EXERCISE DESCRIPTION ::
Would you write out the lines below exactly, from the one containing "Given: Enable Show All Columns" to the very last, but without the pictures?

*** Opening DATA SUPPLIED ***

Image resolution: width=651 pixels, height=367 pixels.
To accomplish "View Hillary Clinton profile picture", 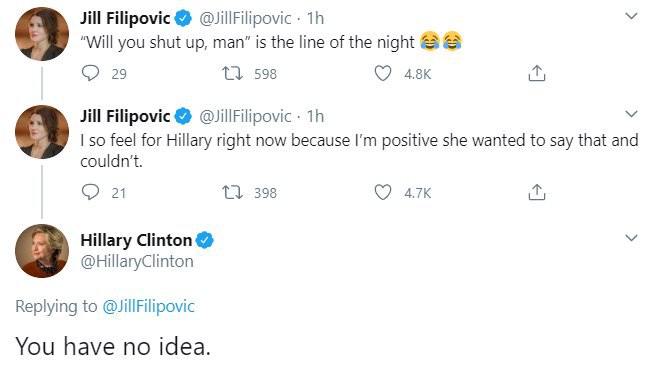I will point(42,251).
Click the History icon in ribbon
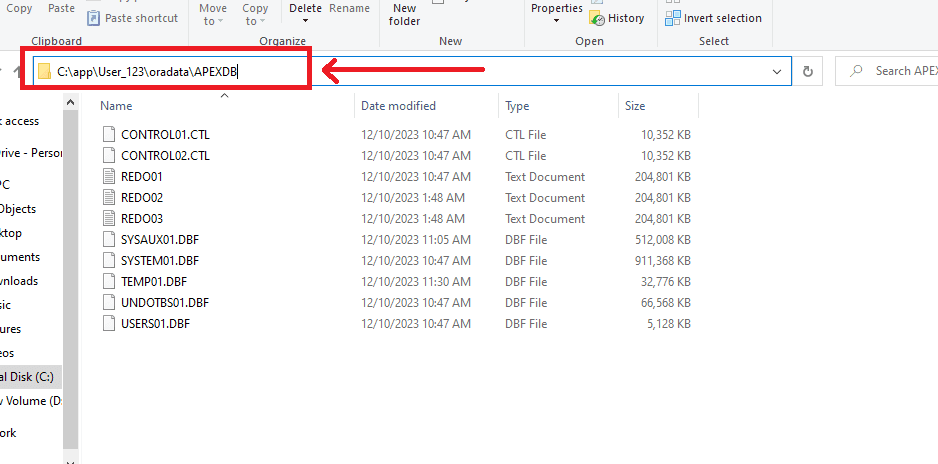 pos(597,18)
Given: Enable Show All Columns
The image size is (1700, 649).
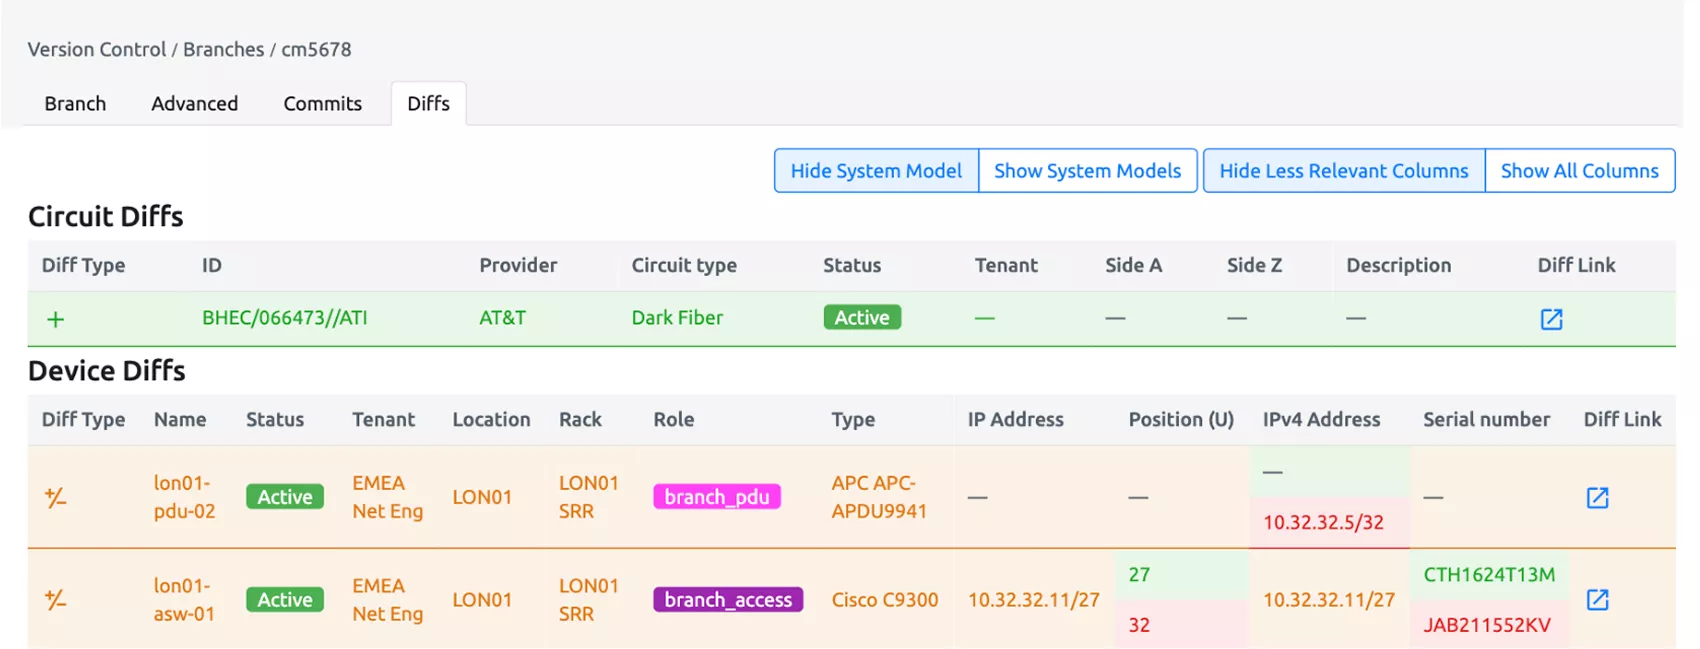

*** Closing DATA SUPPLIED ***

TASK RESULT ::
Given: Enable Show All Columns
The image size is (1700, 649).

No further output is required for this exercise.